And so tomorrow we continue with the workshop. And i only have a week left in Thies. This is moving at such a rapid rate i can barely understand what is going on. didnt i just arrive in senegal? what am i doing going to this village? Wait... yea Im not suppose to be anticipating; just dealing with it. Things always work out right? or else i just rationalize it until i believe things worked out. Its all the same.
Brad

Sunday, November 05, 2006

Welcome to hopefully the first of many blogs to com from Senegal. Now I know I said I would be posting frequently and I have meant to but doing so has not been easy. But enough of my excuses... im ready to roll. Alright so how to catch you up onto 6 weeks of living in Senegal. hrmm...
Like I said I live in the city of thies (pronounces like chess, sort of) which is a fairly large city. A couple hundred thousand people. It is roughly 1h30m from Dakar, the capital, and more importantly 45m from a quality beach. Well that is not more important but it is nice. I live with a wonderful family with many many people running around the compound. I guess that is important too, I don't live in a house per-say (is that a word?) but a compound. It is an area that has 4 buildings with a few rooms in each one. The buildings are situated on the perimeter leaving an open dirt area in the middle shaded by two large mango trees. Really it is quite wonderful. We spend all of our time sitting in the shade. At night my family rolls out the TV and we sit around, drink tea, watch TV. My mother also sells peanuts outside our house in the evenings. This rocks my world. Frequently I sit outside, people watch and munch on peanuts. I would love to show pictures but that is pushing it right now. Give me another month. hell, I have 26 more.

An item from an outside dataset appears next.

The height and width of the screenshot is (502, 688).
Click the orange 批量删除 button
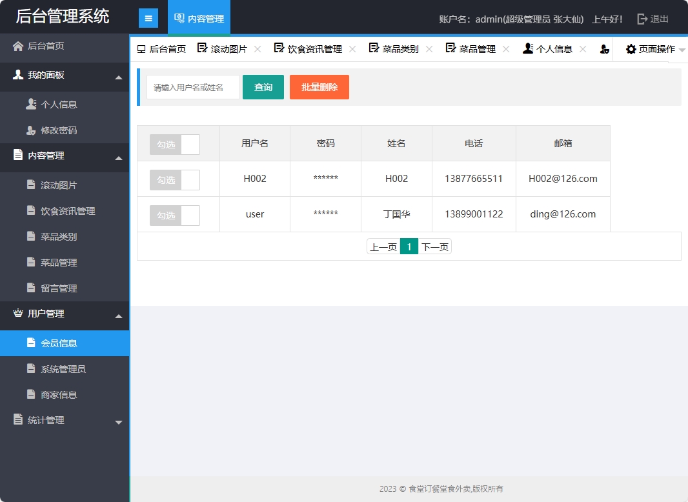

6 days a week I go to the peace corps training center to be educate about agriculture, senegalese culture, and to learn the language of pulaar. Oh pulaar. pulaar is something akin to the red neck language. It isn't so much elsewhere in Africa but it is in Senegal. Traditional pulaars are nomads. so they are throughout western Africa and can be found in 25 countries, no kidding. It is a funny language that often sounds like Japanese. I would love to be able to say a few phrases for you but writing them just doesn't carry the same affect. It isn't a written language, or wasn't until colonial times, so the fact that I can read pulaar is weird. Not that there are any books written in pulaar but... Whatever.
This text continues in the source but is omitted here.